The owners of vimanas were definitely in possess of a scientific culture the rest of the Indian civilization did not possess. They ruled different areas, bringing culture but declaring war to each other as well.

Dr. Pinotti concluded that the fact that Vimanas were written about hundreds, perhaps even thousands, of years ago, plus that they resembled modern UFOs would suggest that India had a,

"...superior but forgotten civilization. In the light of this, we think it will be better to examine the Hindu texts and subject the descriptive models of Vimanas to more scientific scrutiny."

 


Mohenjodaro


During the 1920's and 1930's a civilization, contemporary of the Egyptians and Mesopotamians, was found in the Indo valley (today know as Pakistan). This can be considered the largest pre-classic empire of the world. The Indus Valley Civilization (3300–1700 BCE) was an ancient civilization thriving along the Indus River and the Ghaggar-Hakra River in what is now Pakistan and Northern India. Among other names for this civilization is the Harappan Civilization, in reference to its first excavated city of Harappa.

Sir Mortimer Wheeler (1890-1976), in 1944, became director-general of archaeology in India, exploring in detail the remains of the Indus Valley Civilization. He was searching for the two most important metropolis: Harappa and Mohenjodaro, the land of death. Harappa and Mohenjodaro probably were twin capitals of the Harappan empire. A sophisticated and technologically advanced urban culture is evident in Mohenjodaro. The quality of municipal town planning suggests knowledge of urban planning and efficient municipal governments which placed a high priority on hygiene. The streets of major cities such as Mohenjo-daro or Harappa were laid out in perfect grid patterns. The houses were protected from noise, odors, and thieves.

As seen in Harappa, Mohenjodaro and the recently discovered Rakhigarhi, this urban plan included the world's first urban sanitation systems. Within the city, individual homes or groups of homes obtained water from wells. From a room that appears to have been set aside for bathing, waste water was directed to covered drains, which lined the major streets. Houses opened only to inner courtyards and smaller lanes.

The same civilization dramatically ended.

 

The Indo-Aryan war god Indra "stands accused" of the destruction. It is however far from certain whether the collapse of the Indus Valley Civilization is a result of an Indo-Aryan migration, if there was one.
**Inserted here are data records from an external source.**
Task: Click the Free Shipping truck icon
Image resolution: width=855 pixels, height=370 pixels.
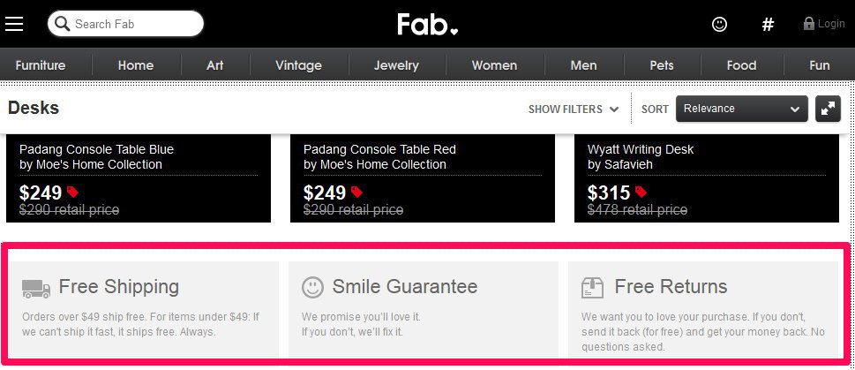Action: (36, 288)
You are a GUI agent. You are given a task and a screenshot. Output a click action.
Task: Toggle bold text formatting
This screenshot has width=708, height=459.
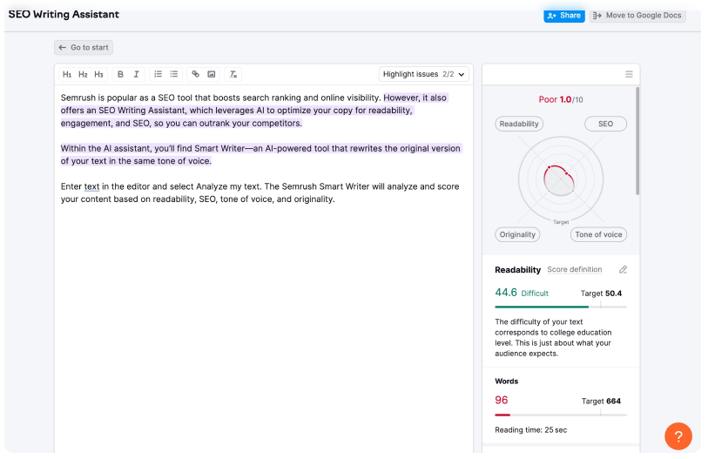[x=120, y=75]
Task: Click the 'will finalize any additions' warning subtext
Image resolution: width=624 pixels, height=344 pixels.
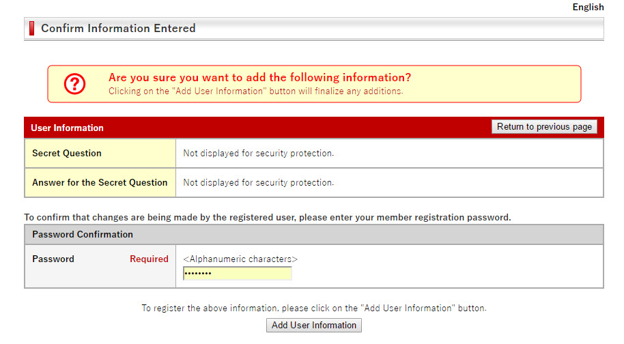Action: click(x=256, y=91)
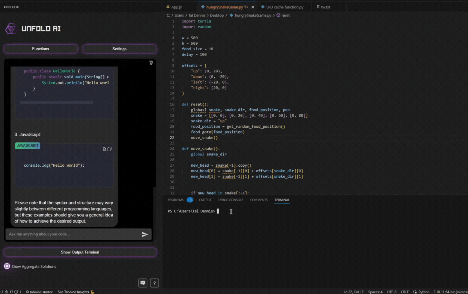Click the Unfold AI logo icon
This screenshot has height=294, width=468.
[11, 29]
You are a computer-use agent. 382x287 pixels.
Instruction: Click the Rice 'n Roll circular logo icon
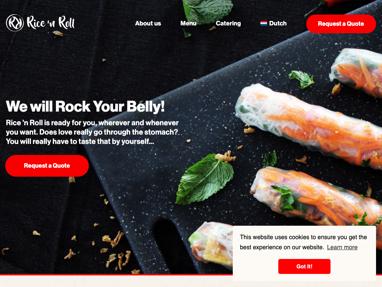tap(15, 23)
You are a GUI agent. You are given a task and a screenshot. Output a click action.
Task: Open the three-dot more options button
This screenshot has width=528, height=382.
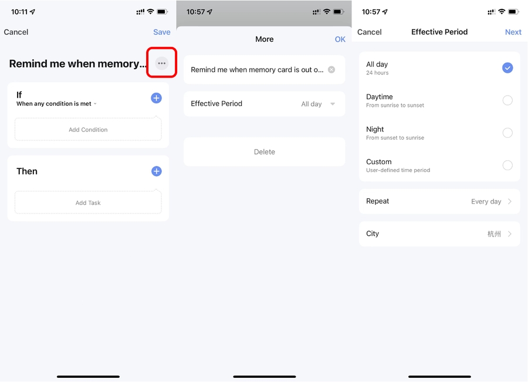162,63
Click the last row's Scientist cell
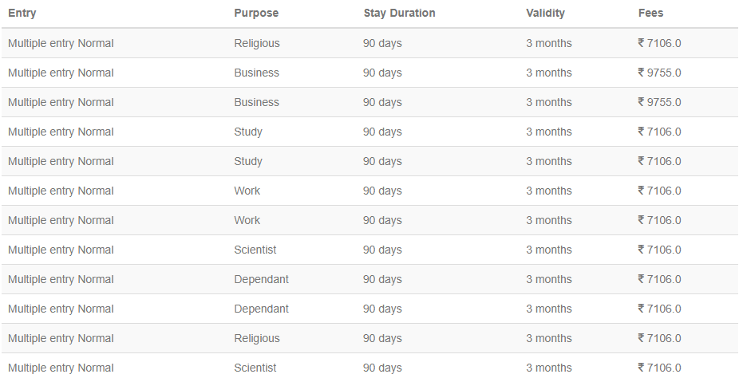This screenshot has width=739, height=374. pyautogui.click(x=255, y=368)
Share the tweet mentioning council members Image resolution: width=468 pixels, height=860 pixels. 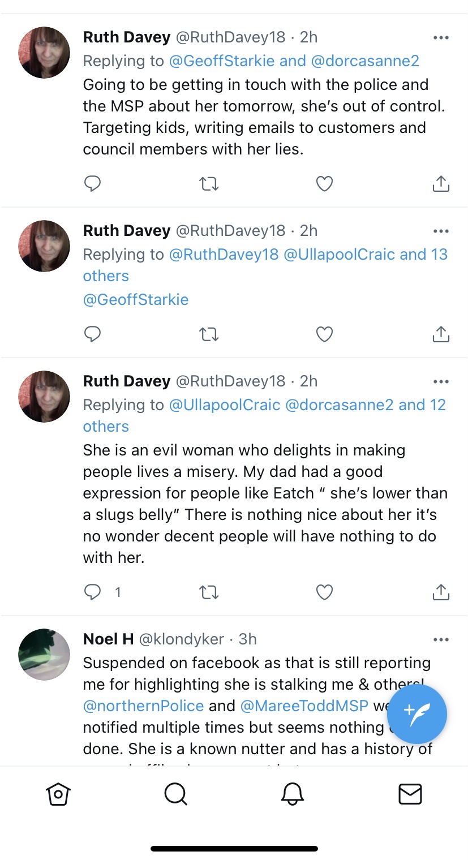click(441, 183)
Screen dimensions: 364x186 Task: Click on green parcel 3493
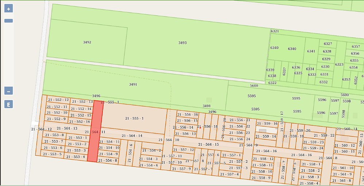182,43
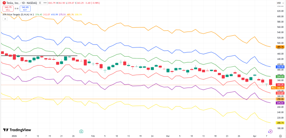Open chart settings gear at bottom right

pyautogui.click(x=280, y=136)
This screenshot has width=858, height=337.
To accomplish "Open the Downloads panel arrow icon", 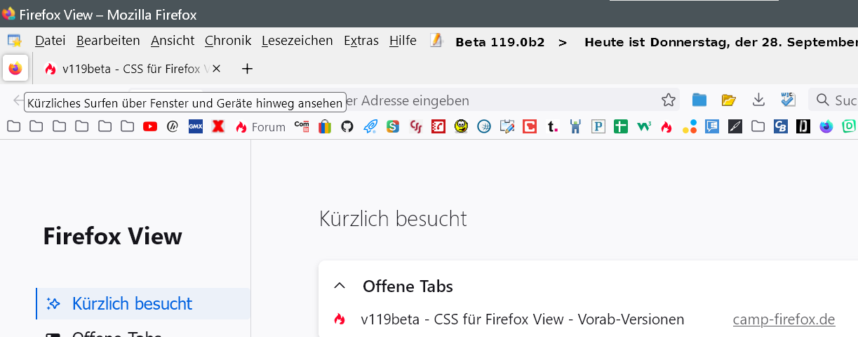I will pos(758,100).
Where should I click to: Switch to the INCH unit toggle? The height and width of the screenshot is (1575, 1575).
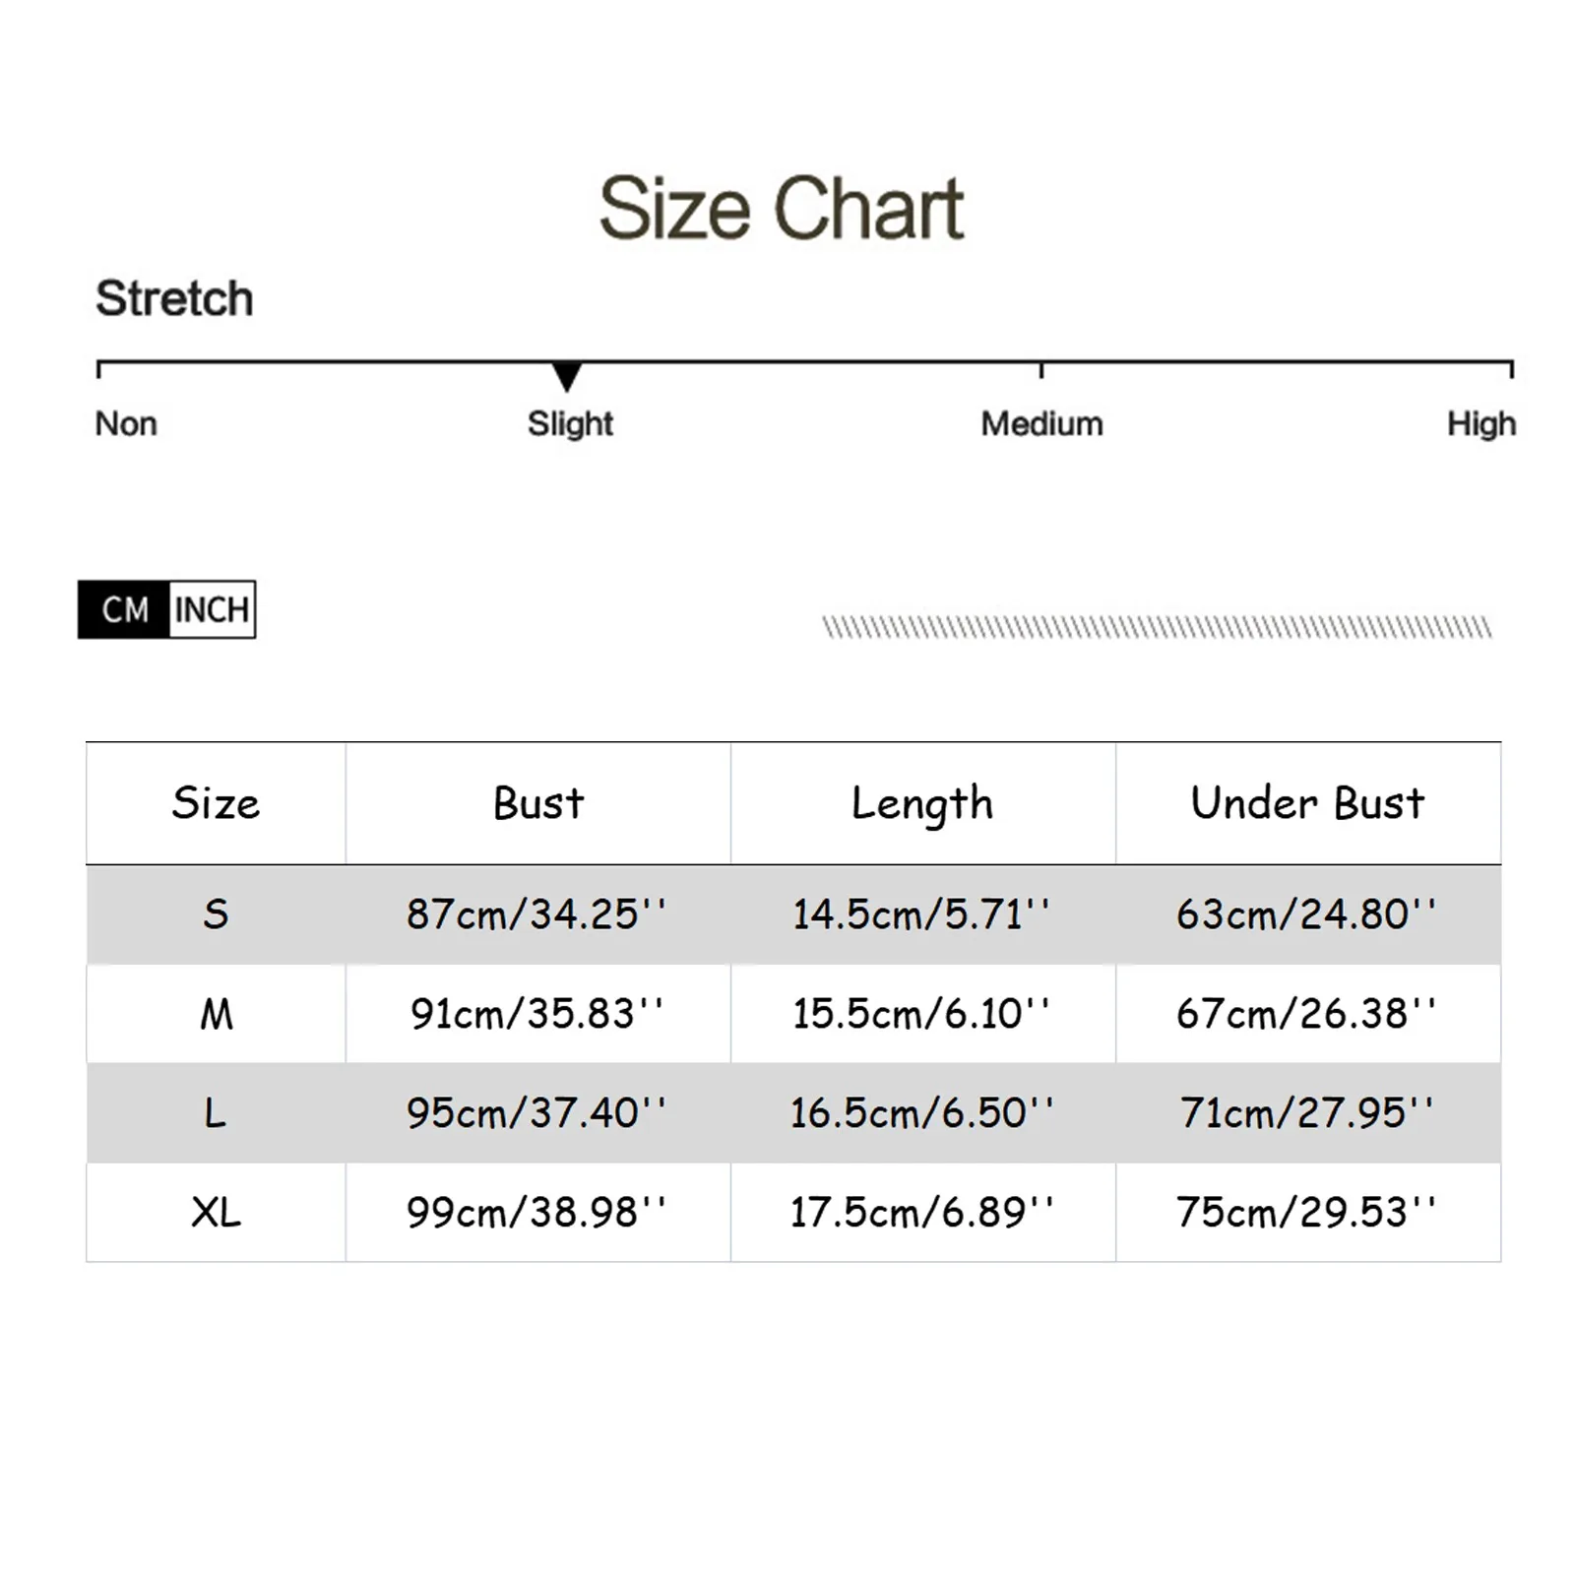[x=212, y=609]

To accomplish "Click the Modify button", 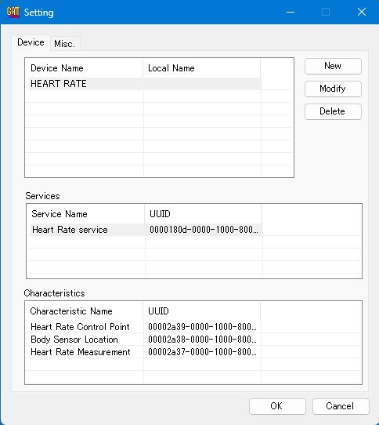I will [333, 89].
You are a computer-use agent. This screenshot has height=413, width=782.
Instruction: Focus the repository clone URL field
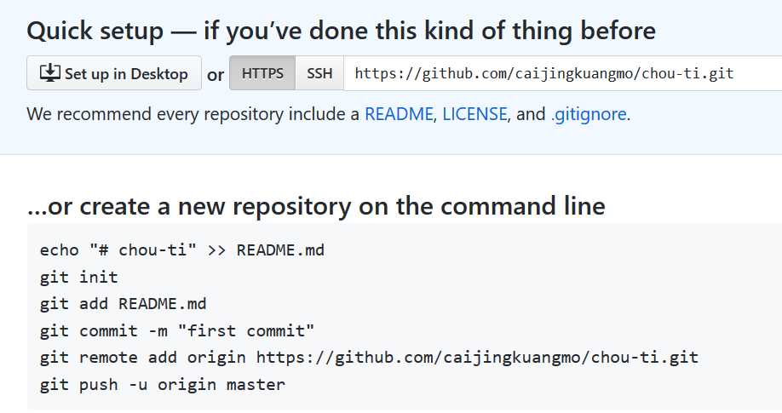(x=562, y=73)
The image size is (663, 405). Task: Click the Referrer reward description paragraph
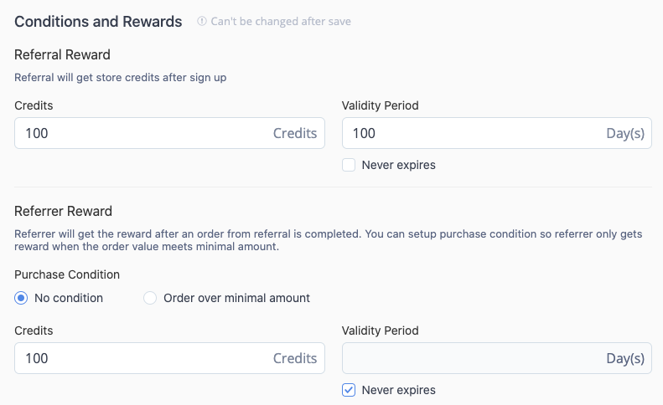click(328, 240)
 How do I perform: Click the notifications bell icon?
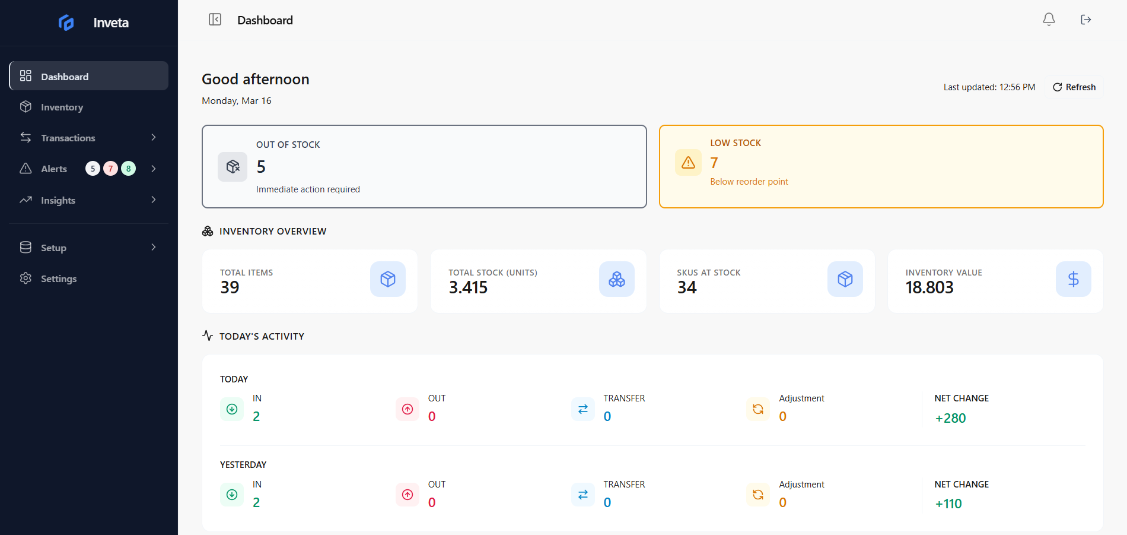tap(1049, 20)
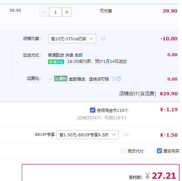
Task: Click the message icon next to store discount
Action: (x=103, y=38)
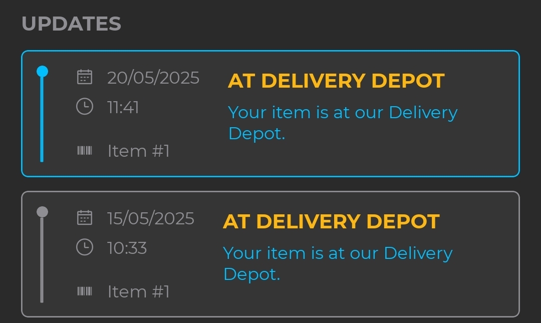Click the calendar icon beside 20/05/2025
This screenshot has height=323, width=541.
click(84, 77)
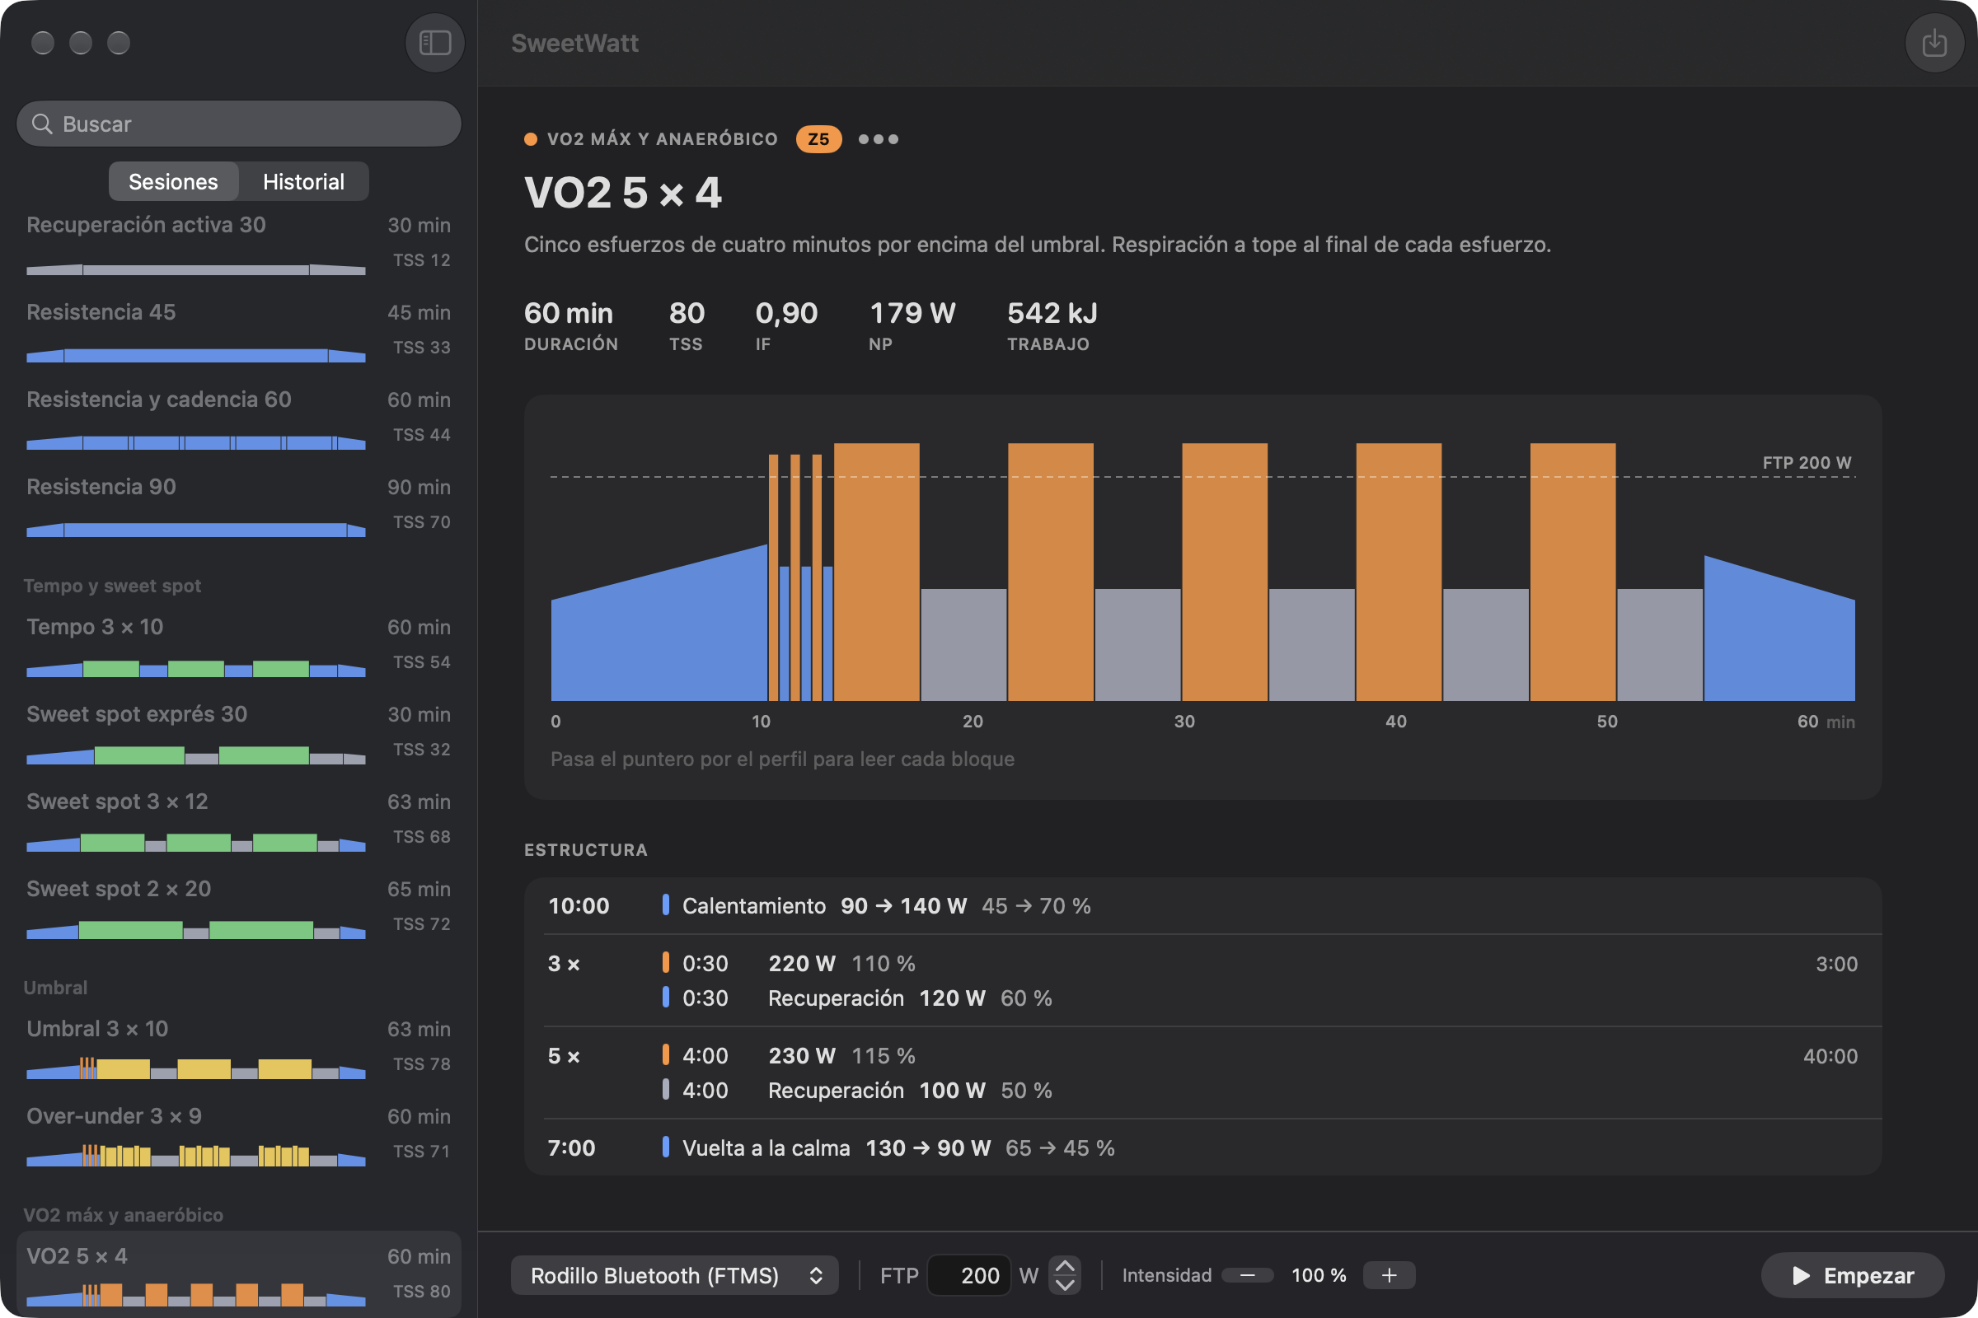Decrease intensity with the minus button

[1247, 1275]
It seems rather likely that, to the contrary, the hypnotized Indo-Aryan migration was as a result of the collapse. A third possibility is that Indus Valley Civilization collapsed primarily due to natural reasons (climate change, tectonic activity along the subduction zone along the Indo-Asian plate boundary), and that there was no Indo-Aryan invasion that took place.
 

 


David Davenport - thermonuclear explosion


For David Davenport, an English of Indian origins, expert of Sanskrit, a thermonuclear explosion isn't a far hypothesis at all. The description of the immense power of such a weapon were contained in the Mahabharata, section Drona Parva, describing a weapon called "Agneya": it was like a shiny rocket whose heat burned the world like a fever. Then, cold winds, cardinal points became clear and lightful. Looking at the burned walls, the second possibility seems the right one. In fact, Indra lead a cruel invasion.

 

In the Rigveda, it's written:

"devast the strong ones like time tears the clothes."

Everybody was slaughtered in loco. The final touch was a sudden holocaust of fire. Davenport came back from Pakistan with some sample remains from the city. The CNR lead a serious analysis that amazed the researchers: the objects brought by him appeared to be fused, glassified by a heat as high as 1500°C, followed by a sudden cooling. Let's say that no natural phenomena can do the same.

 

For Davenport, the destruction described in the Ramayana of the Danda Kingdom were nothing but the end of Mohenjodaro, also identified as Lanka, meaning "isle", which Mohenjodaro was built on.